Research suggests a need for new drugs to treat COPD patients in these categories and a model that could be used to test new medications.
‘Exposure to cigarette smoke and influenza A infection reduced the effectiveness of the commonly used COPD symptom-reliever medication salbutamol.’
According to the study, which is published in the Portland Press journal Clinical Science
, the effectiveness of the commonly used COPD symptom-reliever medication salbutamol is reduced on exposure to cigarette smoke and influenza A infection in an animal model of the respiratory disease.
"There is a clear need for new therapies that can overcome the limitations of current drugs used to treat COPD and associated flare-ups. When combined with knowledge gained through clinical research, animal models utilizing cigarette smoke exposure are a valuable tool in the quest to identify new therapies for this life-changing condition," commented senior study author Dr Ross Vlahos, Associate Professor at RMIT University in Melbourne, Australia.
COPD is the collective name for lung diseases including emphysema, chronic bronchitis, and chronic obstructive airways disease. Smoking is currently the main cause of COPD, and the chances of developing COPD increases the longer an individual has been smoking. Patients suffering from COPD have difficulties breathing, mainly due to the airflow becoming obstructed, persistent production of phlegm and frequent chest infections. Over time, the inflammation leads to permanent changes in the lung and walls of the airways thicken with more mucus being produced.
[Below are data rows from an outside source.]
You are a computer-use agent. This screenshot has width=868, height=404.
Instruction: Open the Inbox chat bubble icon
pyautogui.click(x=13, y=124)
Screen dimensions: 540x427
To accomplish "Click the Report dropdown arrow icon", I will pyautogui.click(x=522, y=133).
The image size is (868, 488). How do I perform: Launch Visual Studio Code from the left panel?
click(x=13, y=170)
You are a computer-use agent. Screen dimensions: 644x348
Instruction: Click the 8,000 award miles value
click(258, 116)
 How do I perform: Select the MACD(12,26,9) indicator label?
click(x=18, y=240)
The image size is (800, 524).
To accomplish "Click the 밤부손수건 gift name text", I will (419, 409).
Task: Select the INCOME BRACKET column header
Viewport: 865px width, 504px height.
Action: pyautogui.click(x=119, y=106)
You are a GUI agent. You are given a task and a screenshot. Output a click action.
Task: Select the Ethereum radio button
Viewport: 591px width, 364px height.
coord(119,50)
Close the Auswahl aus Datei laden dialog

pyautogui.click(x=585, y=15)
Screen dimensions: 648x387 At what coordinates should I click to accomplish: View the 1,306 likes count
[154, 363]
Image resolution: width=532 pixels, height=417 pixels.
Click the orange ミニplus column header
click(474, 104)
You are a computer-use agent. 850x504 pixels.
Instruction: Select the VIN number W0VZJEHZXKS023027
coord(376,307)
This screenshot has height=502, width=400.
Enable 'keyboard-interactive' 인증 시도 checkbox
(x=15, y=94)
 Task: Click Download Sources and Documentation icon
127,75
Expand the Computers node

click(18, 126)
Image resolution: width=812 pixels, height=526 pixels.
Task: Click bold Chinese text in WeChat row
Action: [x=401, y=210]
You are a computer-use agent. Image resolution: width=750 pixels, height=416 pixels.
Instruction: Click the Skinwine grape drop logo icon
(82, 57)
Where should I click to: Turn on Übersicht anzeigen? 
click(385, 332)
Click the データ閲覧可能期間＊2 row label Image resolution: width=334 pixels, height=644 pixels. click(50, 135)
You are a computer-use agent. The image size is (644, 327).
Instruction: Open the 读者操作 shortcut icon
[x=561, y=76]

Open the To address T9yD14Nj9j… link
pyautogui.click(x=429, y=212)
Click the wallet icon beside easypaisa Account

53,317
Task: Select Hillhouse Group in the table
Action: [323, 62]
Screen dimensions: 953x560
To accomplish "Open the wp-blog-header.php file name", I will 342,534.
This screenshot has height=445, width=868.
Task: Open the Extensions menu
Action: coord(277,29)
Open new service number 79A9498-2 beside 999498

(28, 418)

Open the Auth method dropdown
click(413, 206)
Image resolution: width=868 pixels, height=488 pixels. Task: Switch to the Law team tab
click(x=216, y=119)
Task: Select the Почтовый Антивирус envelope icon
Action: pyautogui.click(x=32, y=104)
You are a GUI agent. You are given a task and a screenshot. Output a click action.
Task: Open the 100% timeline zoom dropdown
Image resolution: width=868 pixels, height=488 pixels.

This inflammation is caused by inflammatory proteins, for example, tumor necrosis factor-alpha and interleukin-1 beta, which are involved in systemic inflammation or chronic activation of the immune system.
Cigarette smoke is a major contributor to COPD as it alters immunity and can increase a patient's susceptibility to infection, which can worsen symptoms and cause flare-ups.
One of the most common reliever drugs used to treat flare-ups of the common lung disease known as COPD is salbutamol, a β2-adrenoceptor agonist. This drug, which is also used to treat asthma, works by dilating a patient's airways making it easier for them to breathe. The effectiveness of medications such as salbutamol in cigarette smoke-induced lung diseases such as COPD is limited. To date, the mechanisms involved in the loss of responsiveness to therapy remain poorly understood.
The study assessed sections of lung exposed to cigarette smoke and a version of the influenza A virus. Overall, the researchers found that the lung tissue exposed to cigarette smoke and viral infection was less responsive to salbutamol than tissue that was not.
Commenting on the research, lead author Dr Chantal Donovan, from Monash University in Victoria, Australia, said: "By understanding the mechanisms responsible for reduced sensitivity to current bronchodilators, we can then design alternative, more efficacious agents to help treat people with COPD, especially during a viral exacerbation."
The researchers hope that their technique will help identify new targets that can be exploited therapeutically to help patients with COPD who do not respond to current therapy.
A commentary article accompanying this paper will shortly be published in Clinical Science
to accompany this research.
Discussing the significance of the study, Professor Sebastian Johnston from Imperial College London, UK, one of the authors of the upcoming commentary, said: "The findings of this study suggest that cigarette smoke and respiratory virus infections may impair the ability of salbutamol to effectively bronchodilate the airways. These findings emphasize yet again that smoking is bad for you, and especially so if you have asthma or COPD".
He added, "It would be interesting to determine whether the other commonly used reliever bronchodilator ipratropium bromide, which acts via a different mechanism, is similarly impaired by cigarette smoke and viral infection."